Almost 100 jobs in Yorkshire have been saved with the sale of stores in Hull, Leeds, Meadowhall, the White Rose Centre and York.

However 36 jobs have been lost with the closure of stores in Castleford, Harrogate and Wakefield.

It was also announced yesterday that sportswear firm JD Sports Fashion has bought all of Blacks Leisure’s 290 stores out of administration for £20m.

It bought the stores, which trade under the Blacks and Millets names, and the bulk of the rest of the business immediately after Blacks Leisure was put into administration.

JD Sports, whose largest shareholder is Berghaus owner Pentland Capital, has beaten Dragons’ Den star Peter Jones, rival Sports Direct, which is owned by Newcastle United owner Mike Ashley, and outdoor retailer Trespass to land the stores.

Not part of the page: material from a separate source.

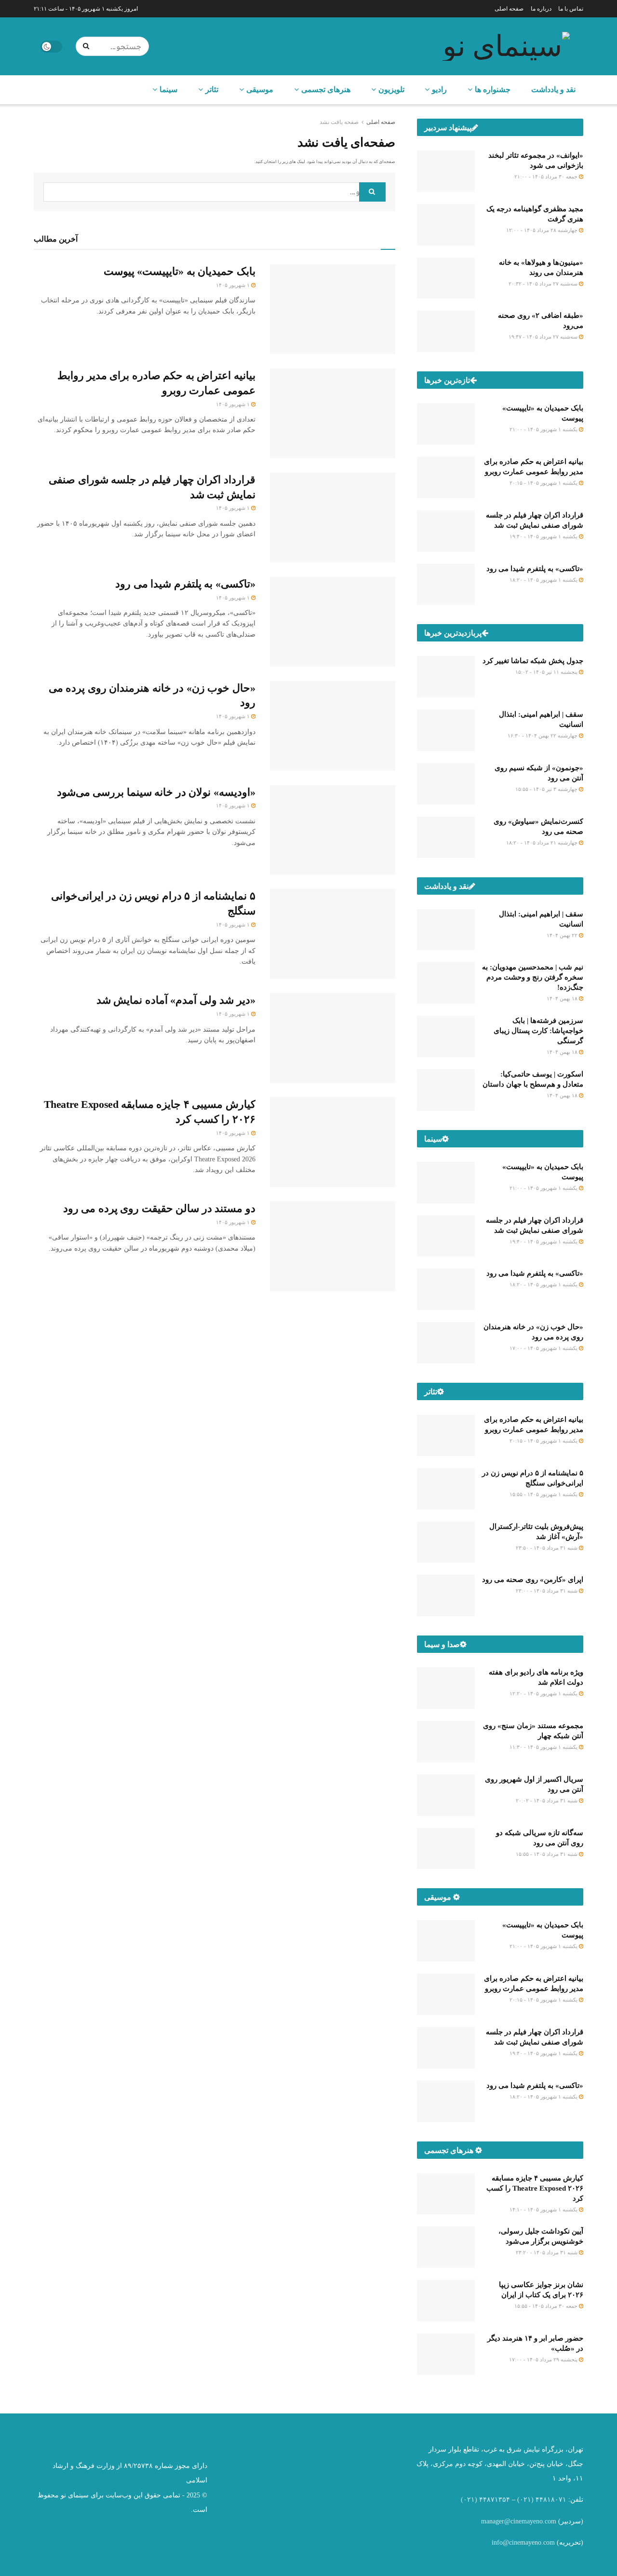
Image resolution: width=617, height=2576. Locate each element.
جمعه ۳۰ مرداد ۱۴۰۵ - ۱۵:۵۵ (546, 2306)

Blacks appointed KPMG as administrator earlier as it admitted it has failed to find an outright buyer after putting itself up for sale following dire trading.

The chain employed some 3,500 staff who it is understood will keep their jobs at least for the time being but redundancies are thought to be inevitable.

Its new owner said it will evaluate the performance of each store before it decides how many to close. The likely fate of Blacks’ Northampton-based head office and warehouse was unclear last night.

JD executive chairman Peter Cowgill said he hopes to restore Blacks to its profitable, market-leading position as it improves its offer, closes loss-making stores and makes cost savings.